How to write a long to an SD card?
Microcontrolled
Posts: 2,461
Hi,
I'm writing a program that needs to write some raw data to a file on an SD card. I'm using fsrw (and I'm too far into the project to switch to SD_FAT3.0) which doesn't support writing longs. Speed is essential, so I can't convert to decimal string and unconvert when I read the card. How would I write a long to an SD card using the pputc method? Has anyone else worked with this?
Thanks,
Microcontrolled
I'm writing a program that needs to write some raw data to a file on an SD card. I'm using fsrw (and I'm too far into the project to switch to SD_FAT3.0) which doesn't support writing longs. Speed is essential, so I can't convert to decimal string and unconvert when I read the card. How would I write a long to an SD card using the pputc method? Has anyone else worked with this?
Thanks,
Microcontrolled
Comments
XXX.pputc( FOO.byte0 )
XXX.pputc( FOO.byte1 )
XXX.pputc( FOO.byte2 )
XXX.pputc( FOO.byte3 )
If you want the bytes in some other order, just write them in the order you want.

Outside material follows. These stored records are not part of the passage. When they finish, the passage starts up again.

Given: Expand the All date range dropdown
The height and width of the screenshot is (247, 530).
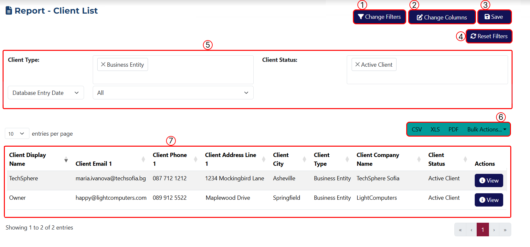Looking at the screenshot, I should [173, 93].
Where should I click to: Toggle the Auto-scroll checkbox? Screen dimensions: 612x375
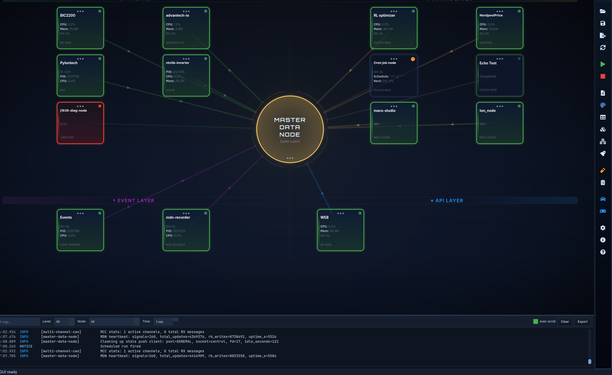pos(535,321)
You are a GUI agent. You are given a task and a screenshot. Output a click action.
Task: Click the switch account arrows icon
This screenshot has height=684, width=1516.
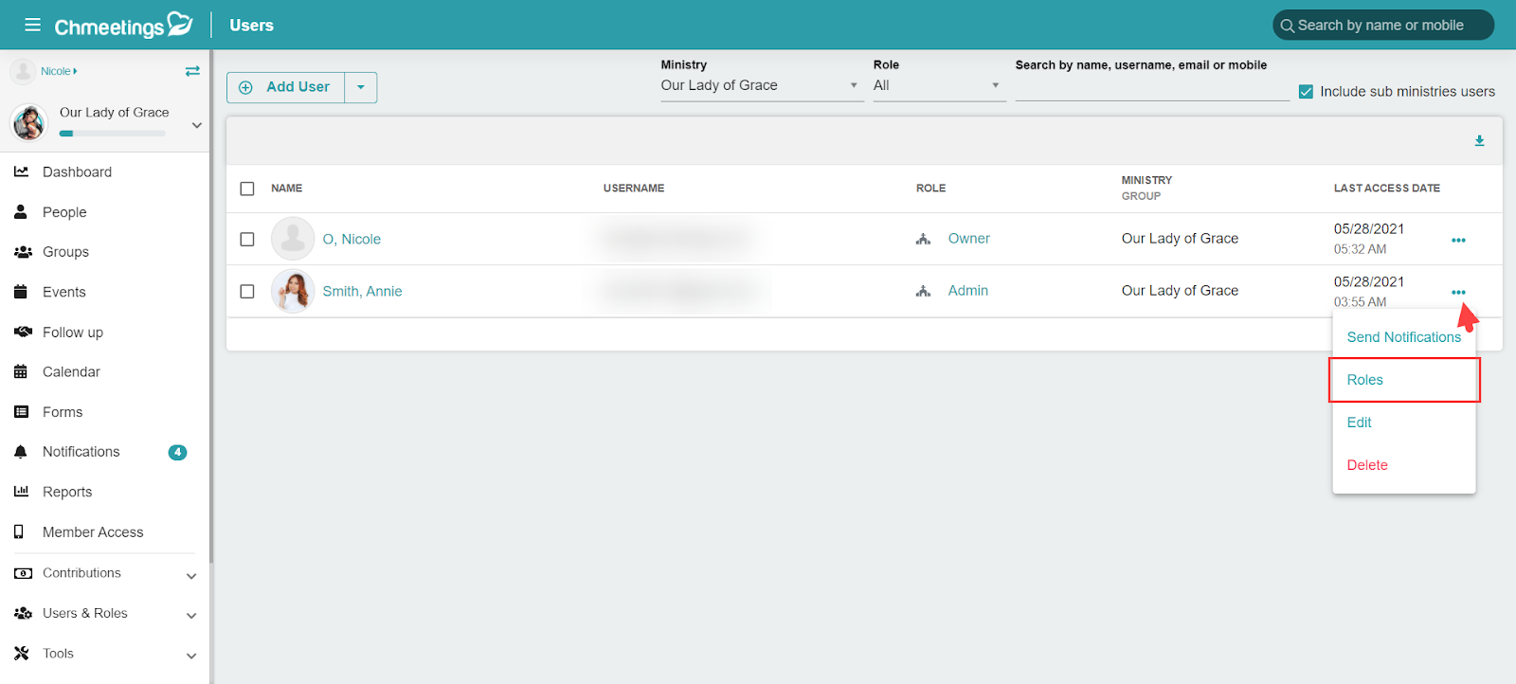192,71
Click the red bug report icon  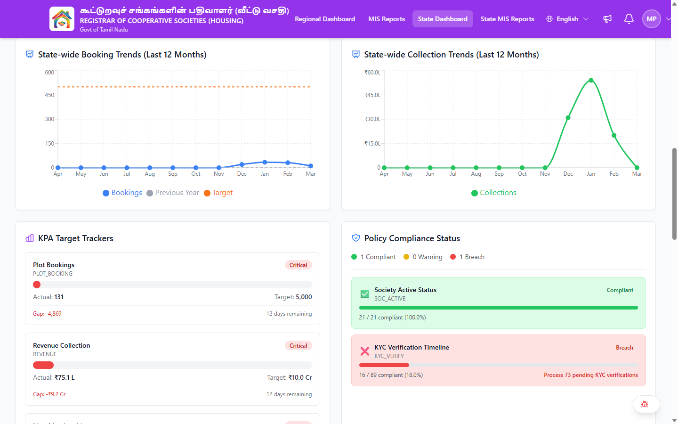[645, 404]
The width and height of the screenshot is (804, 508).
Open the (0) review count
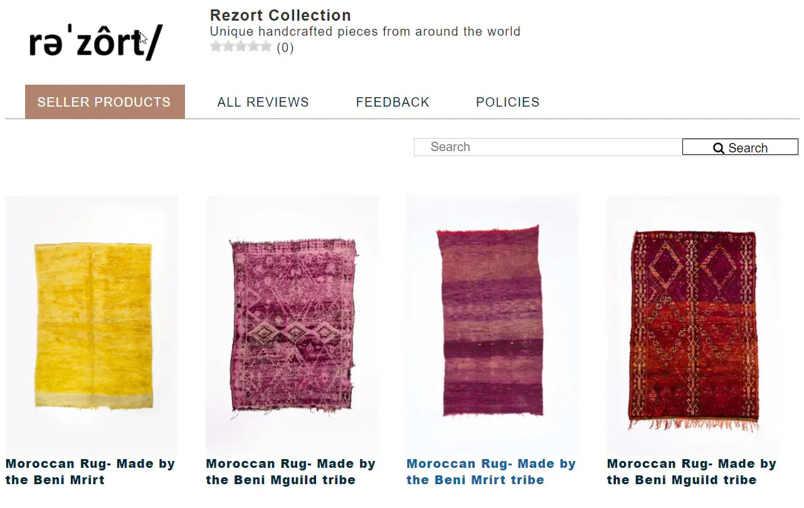click(x=285, y=48)
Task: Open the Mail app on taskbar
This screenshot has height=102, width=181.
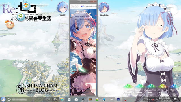Action: tap(76, 99)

You could also use pwrite to write them in the same order:
XXX.pwrite( @FOO, 4 )
pputc(longvalue.byte[1]
etc.
Depending on big/little ending of what read the SD card, you may need to start with byte[3] and work down to 0
John Abshier
As long as you write to the card and read from the card the same way, you shouldn't have to worry about big/little endianess.
So you could do it:
pputc(byte[@myLong])
pputc(byte[@myLong + 1])
pputc(byte[@myLong + 2])
pputc(byte[@myLong + 3])
This is pretty much the same as Mike's code (and I think John's). But if you have and array of longs you could use and index instead of "+1" etc and just continue across long boundries. You'd want to make sure you write (and read) in multiples of four.
As I said earlier, as long as you use the same order to write the long back to memory, the endianess should take care of itself.

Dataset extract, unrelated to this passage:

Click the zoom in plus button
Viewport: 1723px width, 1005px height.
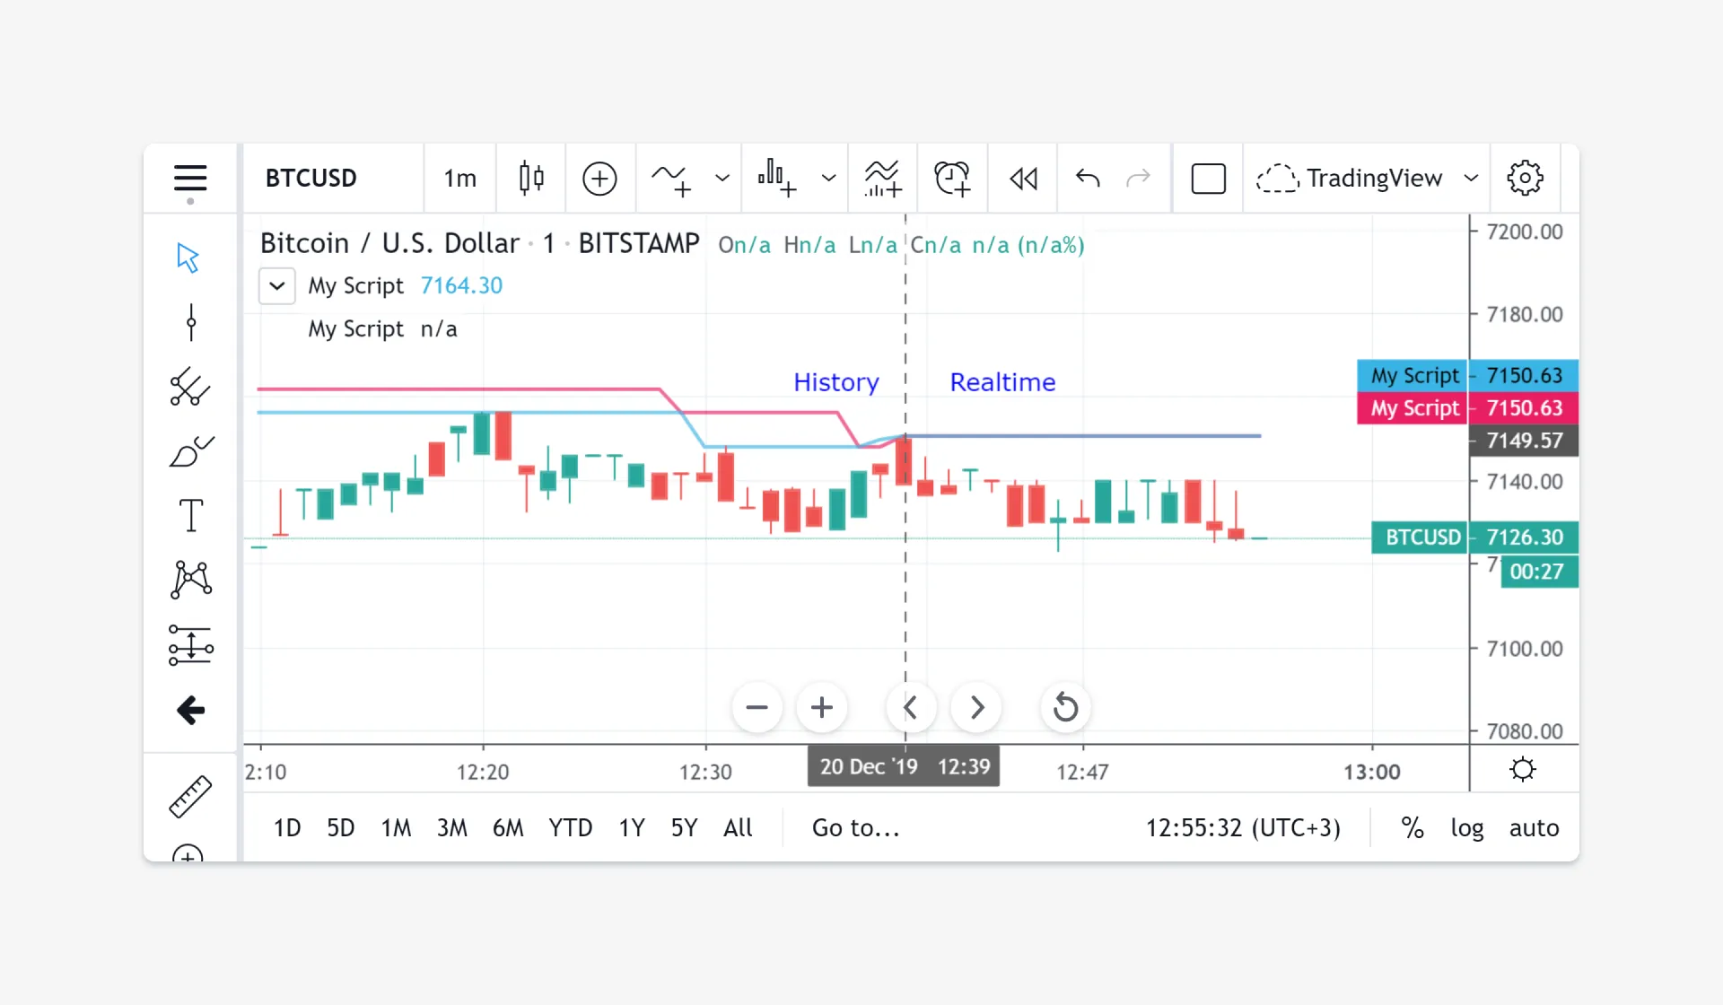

For instance, if you can buffer up 10 longs into an array, and then write the entire
10-element array at once with a single pwrite call, you'll gain speed.
100 longs would be significantly faster than 10, and 1000 even more so.
You can write an array of say 30 longs with
pwrite(@longarr, 30*4)
All of this is to reduce or eliminate the spin overhead of the pputc calls.
I suspect the pwrite(@longvar, 4) would almost certainly be faster than four
pputc calls as well (but I haven't timed it).